The fact that multiple UK developers, including major players such as Frontier Power, have integrated flow batteries into their bids is clear evidence that Cap & Floor-style mechanisms directly support energy system flexibility and industrial growth.
This announcement is further proof that Europe must introduce a similar Cap & Floor mechanism to ensure a strong and sovereign LDES industry. Europe is at risk of lagging behind if it does not implement long-term revenue certainty frameworks for storage technologies like flow batteries. Europe is still facing increasing costs of curtailment, and without long duration storage, this will continue.
After facing costs of £402 million for curtailment from 2020-2021 of mostly renewable energy in the UK, the Cap & Floor mechanism is now able to help deal with these costs. This gives Europe a clear reason to follow suit. Regulatory tools such as this are not only effective, they are essential to meeting Europe’s decarbonisation and strategic autonomy goals, as well as reducing significant curtailment costs.
FBE continues to urge EU policymakers to act decisively by introducing a robust LDES revenue model at EU level, similar to the UK’s Cap & Floor Scheme. The time to accelerate flow battery deployment is now.

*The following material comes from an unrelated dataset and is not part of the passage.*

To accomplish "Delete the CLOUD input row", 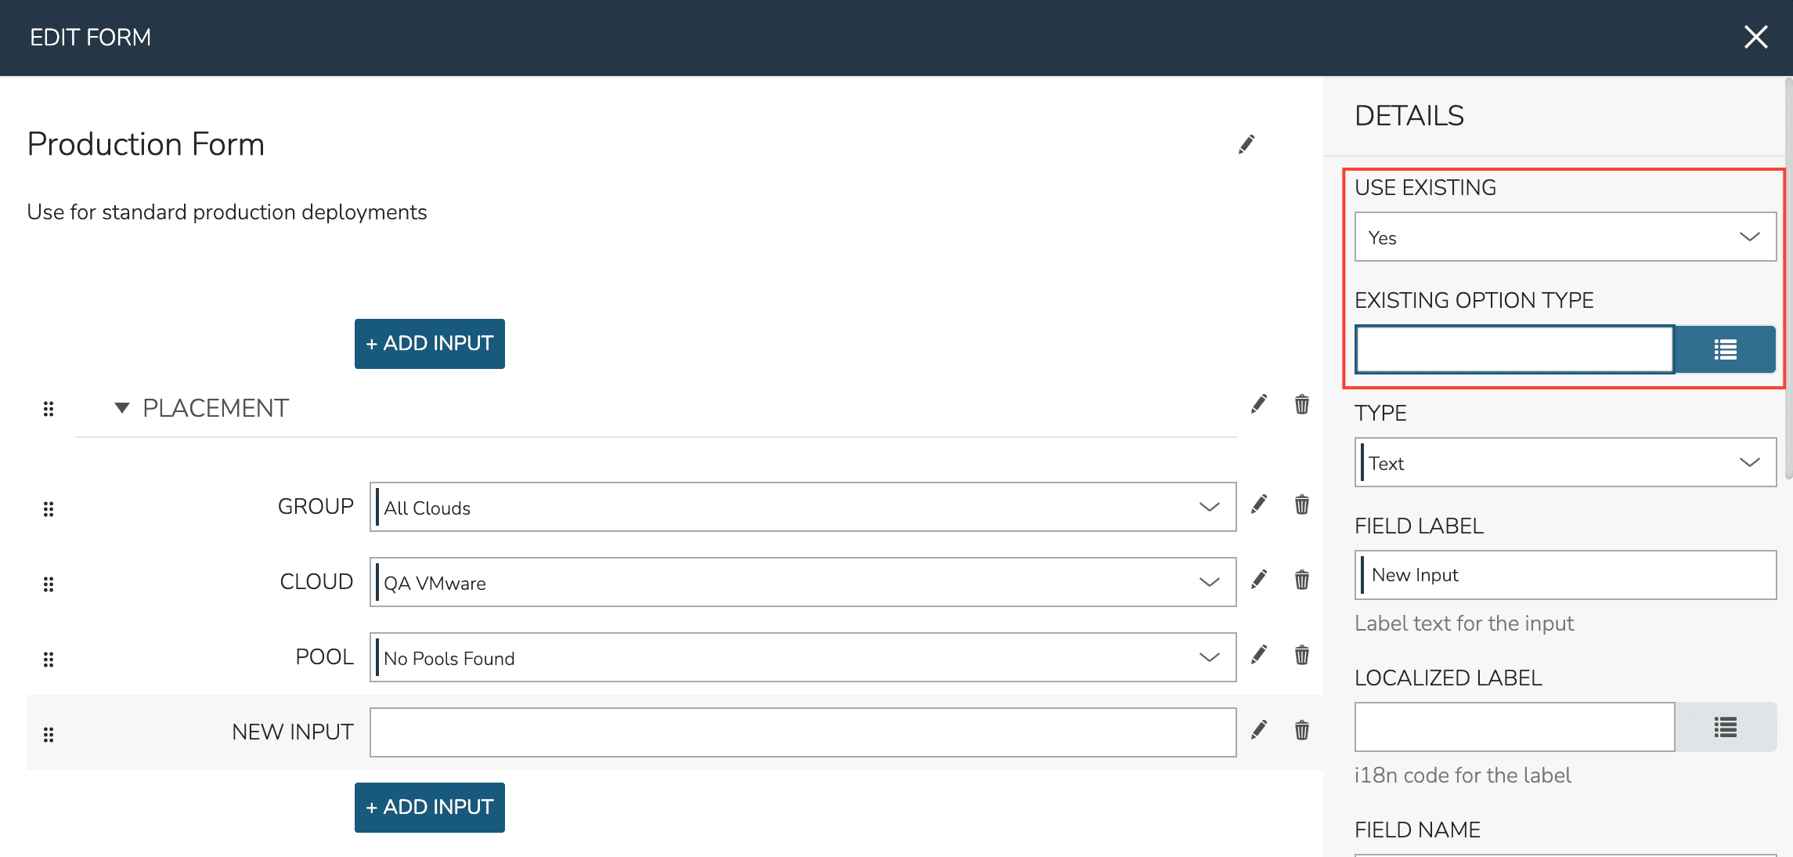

“Since this LDES scheme was first launched, the Invinity team has been engaging closely with numerous developers to submit high quality bids ahead of the deadline” said Jonathan Marren, Chief Executive Officer at Invinity. “We are delighted with the positive feedback that we have received from our partners, with significant quantities of our UK made vanadium flow batteries being proposed for this important scheme as a result. Should these bids be successful, we believe the build out of our ENDURIUM batteries across the country will not only help to lower energy costs for consumers but also help to provide wider economic benefits across the UK as we scale our operations.”